Boom. Notice the muscularity of the process: forbidden and suppressed by power. To be Woke means to have the punitive power to suppress and forbid.
The other day I heard Dave Rubin compare it to a vast circle of wokery, with each person holding a gun to the head of the person next to him. This explains how they can adjust their thinking muscles in an instant (Just Like That, as the meme teaches us). Look at Joe Biden: now that he's in the circle, he will say whatever he has to in order to prevent the guy next to him from putting a bullet into his head, even if it means disavowing everything he's ever thought, said, or done.

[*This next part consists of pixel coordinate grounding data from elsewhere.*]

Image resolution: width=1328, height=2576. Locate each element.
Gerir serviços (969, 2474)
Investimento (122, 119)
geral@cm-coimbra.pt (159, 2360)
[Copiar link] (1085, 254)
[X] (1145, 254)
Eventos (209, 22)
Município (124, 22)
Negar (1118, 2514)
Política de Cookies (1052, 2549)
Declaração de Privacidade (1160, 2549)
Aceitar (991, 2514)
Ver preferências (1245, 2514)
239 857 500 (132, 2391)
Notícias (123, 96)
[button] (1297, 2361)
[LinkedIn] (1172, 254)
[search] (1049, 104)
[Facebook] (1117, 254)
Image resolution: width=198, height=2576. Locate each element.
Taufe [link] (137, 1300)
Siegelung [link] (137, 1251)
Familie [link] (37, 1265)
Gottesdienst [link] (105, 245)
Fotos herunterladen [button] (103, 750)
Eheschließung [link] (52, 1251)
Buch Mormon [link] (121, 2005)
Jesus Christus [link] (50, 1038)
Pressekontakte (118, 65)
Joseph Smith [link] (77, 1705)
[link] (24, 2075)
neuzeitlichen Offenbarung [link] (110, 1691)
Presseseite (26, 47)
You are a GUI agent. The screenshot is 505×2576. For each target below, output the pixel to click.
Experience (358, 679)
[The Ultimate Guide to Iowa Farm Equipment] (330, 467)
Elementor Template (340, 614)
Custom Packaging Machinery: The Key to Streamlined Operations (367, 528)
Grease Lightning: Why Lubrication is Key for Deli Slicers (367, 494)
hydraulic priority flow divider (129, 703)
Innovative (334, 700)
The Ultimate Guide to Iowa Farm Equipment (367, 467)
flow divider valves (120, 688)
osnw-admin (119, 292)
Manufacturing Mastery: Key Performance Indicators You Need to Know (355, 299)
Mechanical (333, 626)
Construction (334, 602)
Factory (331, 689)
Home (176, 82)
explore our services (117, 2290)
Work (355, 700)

Since we've discussed fake muscular thinking, what about the real kind? The first thing to understand is that their are degrees of thinking, with ideology at one end, philosophy at the other; the former always has an explicit content, while the latter is an asymptotic process that can never fully grasp its object, only love it from afar. Which is why it is called philo-sophy and not possessophy.
The philosopher
who wants to know what all that is [is] fundamentally about, what "reality" "really" means -- or who seeks this kind of knowledge does not start out with a definitely formulated question in the way a scientist does.Precisely this attitude of wordless listening [(---) and (o), respectively] enables him, on the one hand, to see all information from every branch of knowledge as a contribution to the answer he is really looking for; on the other hand, it disposes him not to be satisfied with any of these items of information but to remain open to the ultimate "wisdom," aspiring to which is central to the concept of philo-sophia (Pieper).
Now, philosophy can never be "practical" because it can never be "muscular." It can never force, only show. It can be detached from neither love nor freedom, because its essence is the free exercise of a loving relationship to wisdom hersoph. If philosophy becomes "for" something other than its own sake, then it is no longer philosophy.
The bottom line is that we have too many useful idiots running around, when we need more useless ones. Any imbecile can see there are problems, but it takes real wisdom to ignore them.
Only a discerning encounter with the mystery -- which consists in the fact that something is -- only this experience gives us the awareness that the light which makes things "positively" knowable, is simply unfathomable and inexhaustible and thus, at the same time, makes things incomprehensible.
It is true that the world is intelligible and that the mind may attain knowledge of it. However, the deeper truth is that we can never know it completely, for this would reduce to a closed ideology and therefore hypertrophic muscleheadedness.